Thank you all for praying for us throughout last night and today. It is your prayers and God’s goodness and faithfulness that keep us going! Thank you also to everyone that is helping to get Jacob to all the places he needs to go. Greg and I are so thankful that the kids don’t have to miss out on activities because we are gone so much. We are blessed with wonderful friends and family that help us carry the load! Much love to you all!

Trusting His Plan,
Greg, Sandra, Katie, Emilie and Jacob

Looks Like We’ll Be Here A Little Longer Than We Thought

We saw the doctor this morning and he has decided that Greg should be admitted. He’s concerned about the amount of pain that Greg is experiencing and wants to do some further testing. He feels like it will be much easier on Greg to do this testing inpatient. Although we really didn’t want for Greg to have to be hospitalized, we do agree that it will be better for him. So for the last four hours, we have been waiting for an available bed. Thankfully, we found a recliner for Greg and he is dozing on and off. As far as Ipi infusion #3, it is on hold for now. We’ll just have to see what the other tests show. The only thing that we do know is that Greg’s LDH has increased significantly. An increased LDH is often an indicator of disease progression. We also know that Greg will have an MRI and a Zometa infusion. Zometa is a drug that helps with bone repair. Other than that, we just have to wait and see.

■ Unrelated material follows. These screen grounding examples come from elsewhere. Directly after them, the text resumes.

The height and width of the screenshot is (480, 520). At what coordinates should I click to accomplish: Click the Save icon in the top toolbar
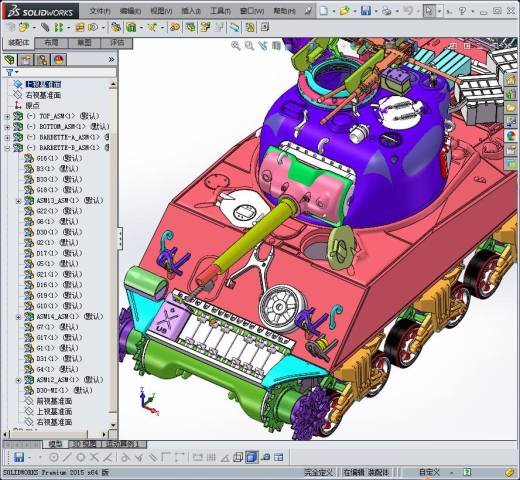[366, 11]
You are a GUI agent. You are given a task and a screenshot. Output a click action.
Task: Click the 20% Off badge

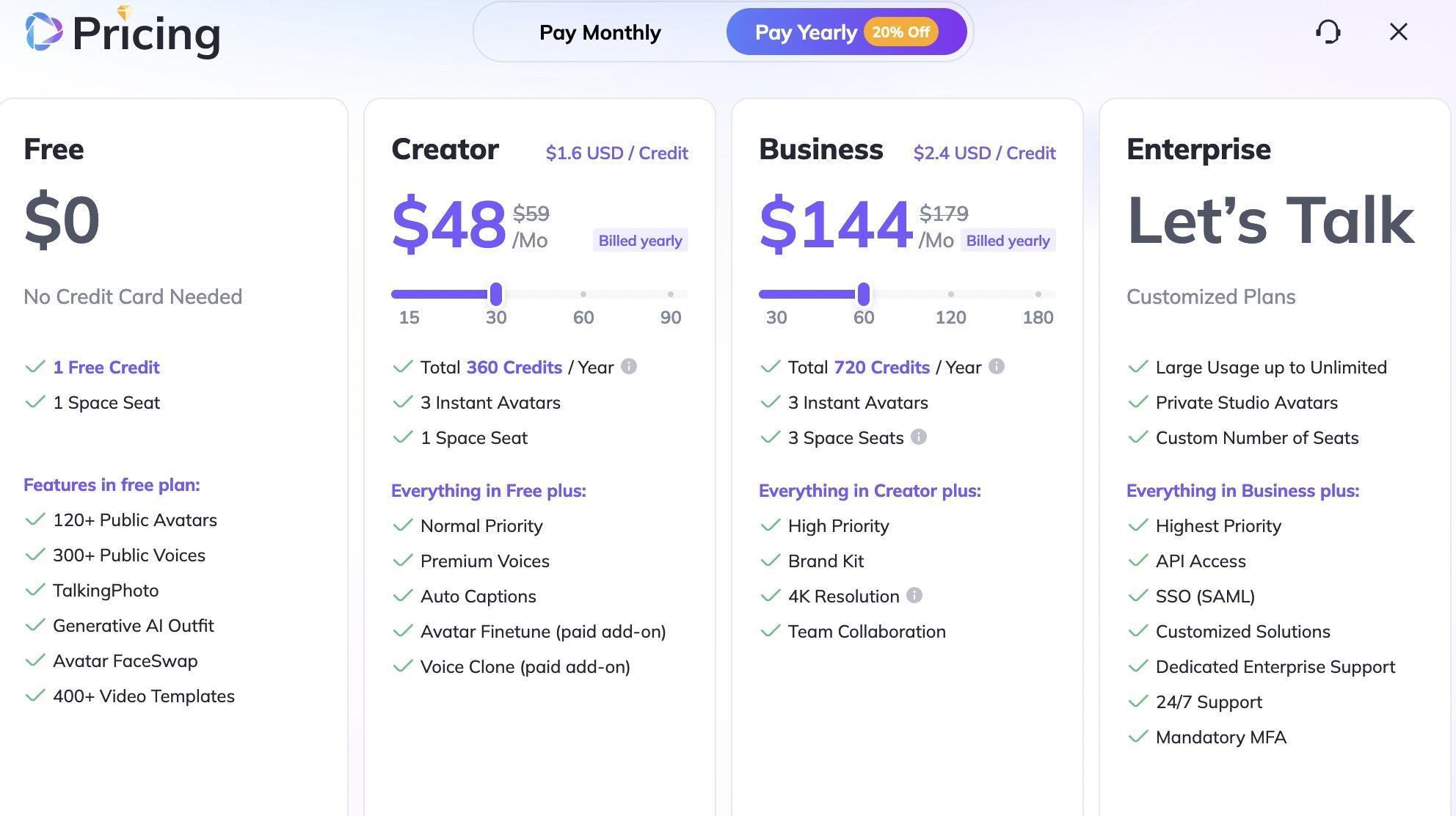[900, 32]
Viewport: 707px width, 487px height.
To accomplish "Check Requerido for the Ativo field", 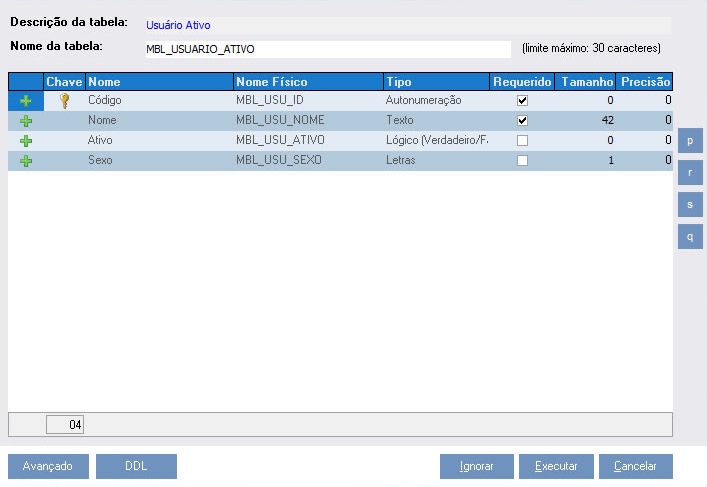I will (x=522, y=141).
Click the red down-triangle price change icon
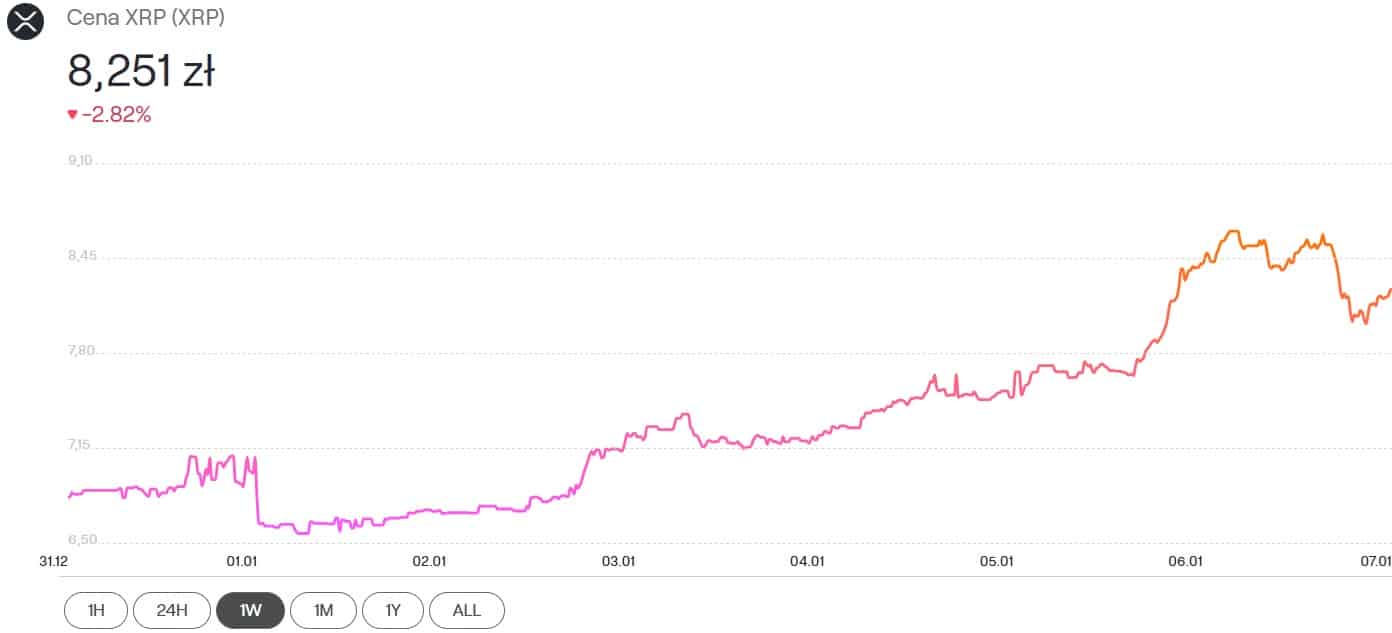 click(72, 115)
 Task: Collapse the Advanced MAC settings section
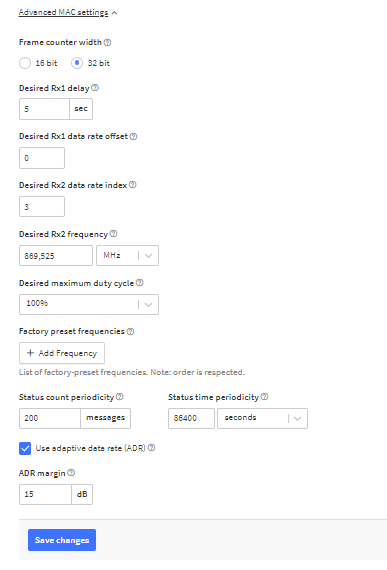tap(68, 13)
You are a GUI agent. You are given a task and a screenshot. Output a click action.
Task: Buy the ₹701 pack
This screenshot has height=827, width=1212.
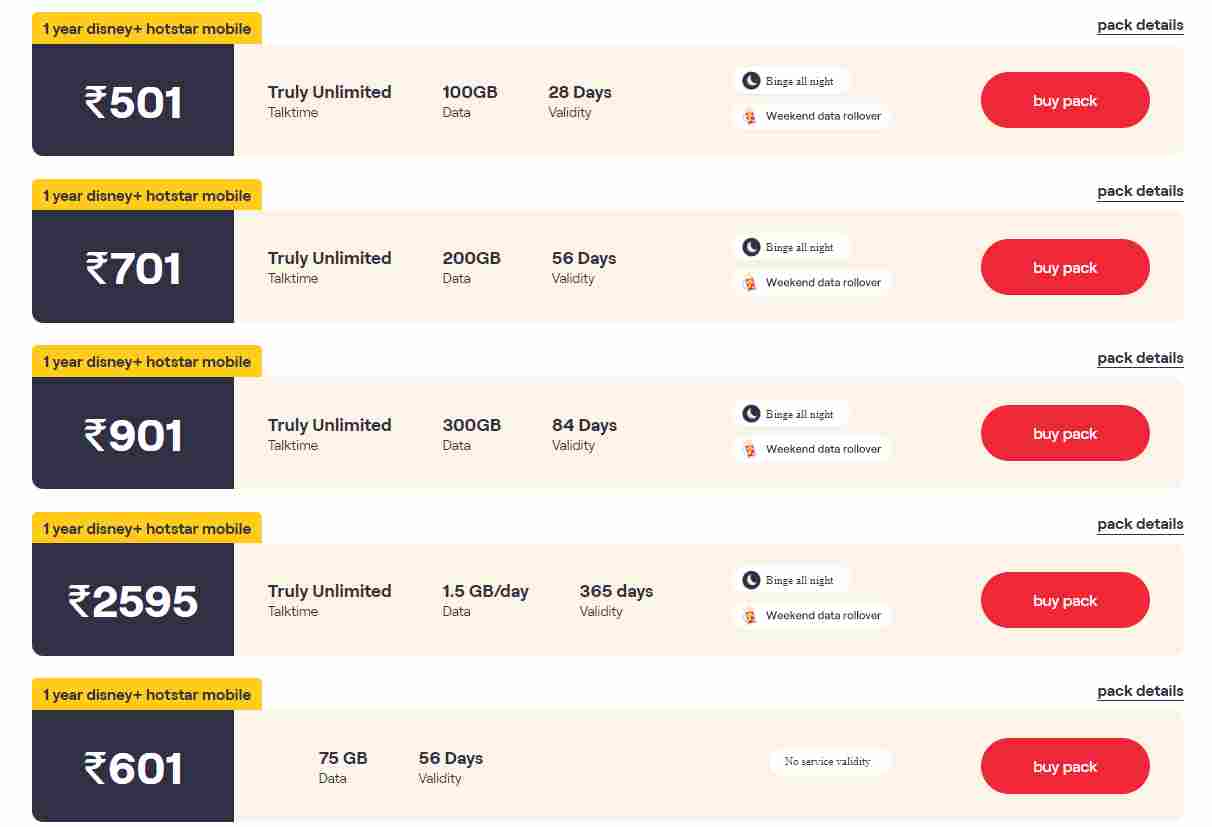[x=1065, y=267]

As far as Greg’s rash goes, they believe it is from the Ipi. That may or may not play a part in whether or not he gets infusion #3. The rash is clearing with the topical steroid cream that we have been using. The doctor also agreed with us that the fever that Greg had for so long is probably due to one of the oral chemos (dabrafenib) that he has been taking. He quit taking it about 5 days ago, and has not had a fever since. He may be started back on the dabrafenib at a lower dosage to see if his body can tolerate it.

So for now, we sit and wait for an available bed….nothing can be done until he’s admitted. Please pray that the room will be ready soon! Thanks for your prayers and support! We’ll update when we know more.